■ Required work: Report every line of the material that contains the string "each".

■ Provided data:
>>
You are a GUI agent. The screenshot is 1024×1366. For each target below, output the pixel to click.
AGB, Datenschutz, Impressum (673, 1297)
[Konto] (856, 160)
<<
>>
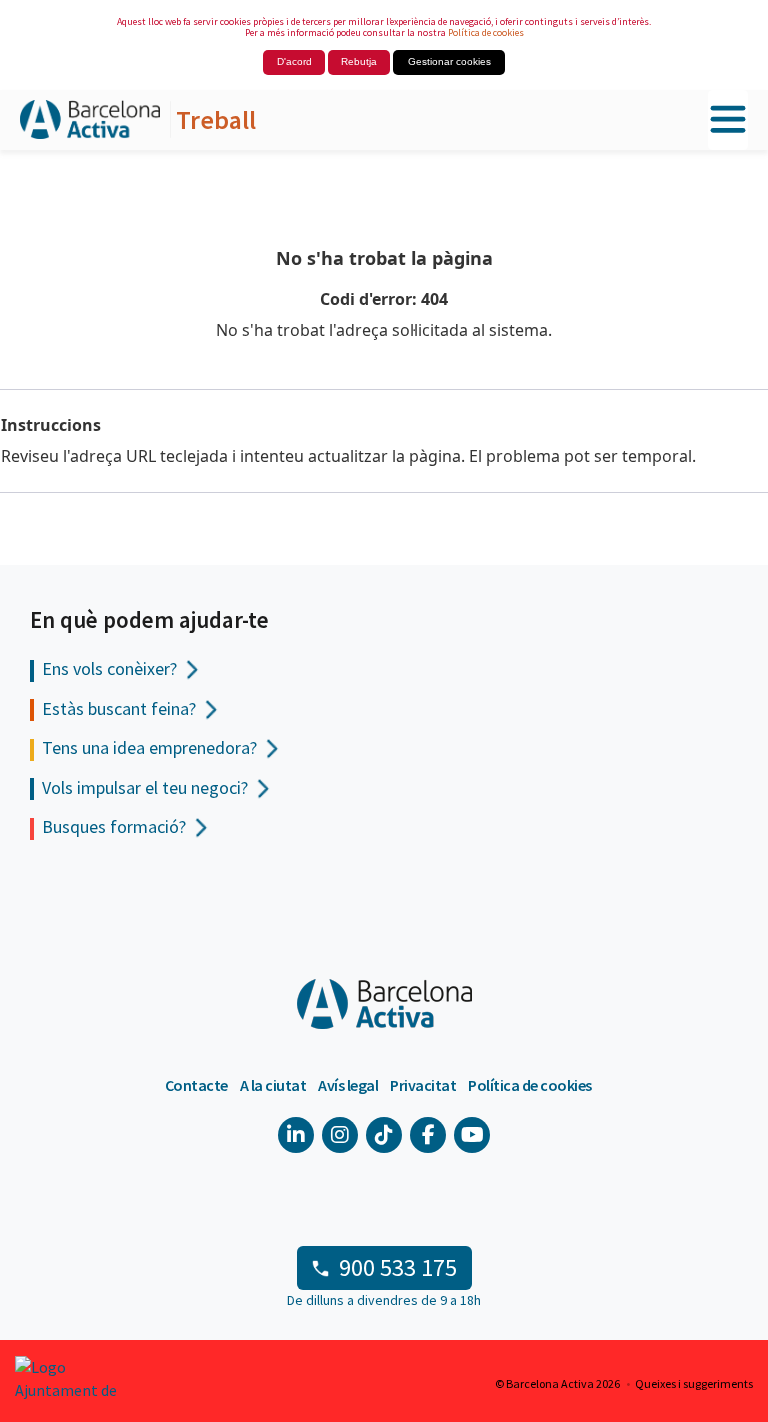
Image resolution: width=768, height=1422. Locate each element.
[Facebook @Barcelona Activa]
<<
■ Output:
You are a GUI agent. The screenshot is 1024×1366. For each target below, output the pixel to click.
Image resolution: width=768, height=1422. Locate each element.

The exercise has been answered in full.